Ignorance is a story about nostalgia, identity, memory, and loss. In fact, it was after a particularly poignant moment of nostalgia yestereve, that I decided I had to read this book again (I think Kundera would approve of this impetus).

She is experiencing a brand new feeling called nostalgia.

That feeling, that irrepressible yearning to return, suddenly reveals to her the existence of the past, the power of the past, of her past; in the house of her life there are windows now, windows opening to the rear, onto what she had experienced; from now on her existence will be inconceivable without those windows.

(Kundera 78)

Kundera writes that nostalgia is most prominent in the young, and I agree with this. The young have time to dwell on the past, the old have no time to waste. 

He is not afraid to be the authorial voice.
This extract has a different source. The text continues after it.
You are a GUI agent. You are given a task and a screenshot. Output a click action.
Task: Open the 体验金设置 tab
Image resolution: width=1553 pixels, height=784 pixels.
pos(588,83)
The reader is aware of his presence; we are aware that he is the one philosophising on memory and nostalgia, yet he writes in such a way that the transitions between his character's feelings and emotions, and his own, are seamless and natural.

For after all, what can memory actually do, the poor thing? It is only capable of retaining a paltry little scrap of the past, and no one knows why just this scrap and not some other one, since in each of us the choice  occurs mysteriously, outside our will or our interests. We won't understand a thing about human life if we persist in avoiding the most obvious fact: that a reality no longer is what it was when it was; it cannot be reconstructed.

(Kundera 124)

His writing is like a thought process, albeit an extremely articulate, and beautifully phrased thought process. 

And his characters are all so wonderfully flawed. They make mistakes, they feel uncomfortable, and they are plagued by self-doubt. This is not to suggest a host of neurotic characters, but rather that they feel more real to me because I can relate to them. They are complex, just as we are. 

I could go on and on about how much I love his writing...

Let me finish by saying that Kundera is a writer who makes me feel less alone.